Coordinated by Pia Cosma at the Centre for Genomic Regulation (CRG) in Barcelona, the group is creating a device that resuscitates eyes from the dead.

The device, codenamed ECaBox, will be a transparent, cubic box that mimics conditions in the living human eye, maintaining the eye’s temperature and pH levels while avoiding blood clots and removing metabolic waste and toxins.

Inside the ECaBox will be donor human eyeballs. The immediate goal is to test novel stem cell therapies without fear of risking patient harm on this platform.

Artificial blood will also be developed to provide cells with oxygen and nutrients, kick-starting the activity of nerve cells and restoring total eye function. Artificial vitreous humour will maintain the eye’s ocular pressure.

The health of the eyeball will be continuously monitored to confirm retinal function and regeneration. Beyond this scope, this technology can be extended to keep donor eyes intact for transplantation purposes, extending the current 48-hour window limit.

“King's College London will offer their expertise on computational modelling of perfusion and microvascular physiology to achieve optimal device operating parameters for the preservation of the eye,” Dr Lee said.

For many patients whose hope to restore their vision rests on emerging therapeutics, this research will mean a quicker and safer development cycle that will lead to the treatments becoming available sooner.

Dr Jack Lee

Vision impairment affects over 250 million people worldwide, with thirty-six million people being blind. Retinal degeneration is often incurable, and ageing populations worldwide are major social and economic challenges.

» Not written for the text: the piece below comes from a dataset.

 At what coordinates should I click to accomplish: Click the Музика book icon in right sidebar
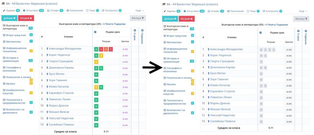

Current technological limitations mean that eyes can only be kept at 4ºC for a period of 48 hours before irreversible degradation. This greatly limits their use for experiments, particularly to test the effectiveness of new drugs and treatments.

While advances in human organoids, growing tissues in a petri dish, are successfully mimicking the function of the eye, they fail to encapsulate the eye’s physiological complexity, such as its immune, vasculature, and metabolism systems.

Pia Cosma, ICREA Research Professor and Group Leader at the Centre for Genomic Regulation (CRG) and coordinator of the project said: “There are a huge number of potential new treatments and therapies for eye damage and vision loss, but the eyewatering cost of running a clinical trial can mean they never reach the market.”

Our new method can greatly improve the preclinical validation steps for these treatments, supporting the screening of a larger number of candidates and helping promising drugs escape the ‘valley of death’ imposed by cost-benefit analyses in the pharmaceutical industry.

Pia Cosma, ICREA Research Professor and Group Leader at the Centre for Genomic Regulation

An early prototype of the device is expected to be built by end of 2023. Upon completion, the group plans to use the device to test their own retinal regenerative therapies pioneered at the CRG.

ECaBox will be created by an interdisciplinary collaboration between seven research centres. In Barcelona, the project will be coordinated by Pia Cosma at the CRG in collaboration with two other Catalan centres – Ricardo Casaroli at the Universitat de Barcelona and Nuria Montserrat at the Institute for Bioengineering of Catalonia (IBEC).

International collaborators include the Association for the Advancement of Tissue Engineering and Cell Based Technologies & Therapies (A4TEC) in Portugal, AFERETICA in Italy and the Bar-Ilan University (BIU) in Israel.

The project has been awarded 3.5 million euros by the European Union’s Future and Emerging Technologies Open research programme, which funds radical new technologies.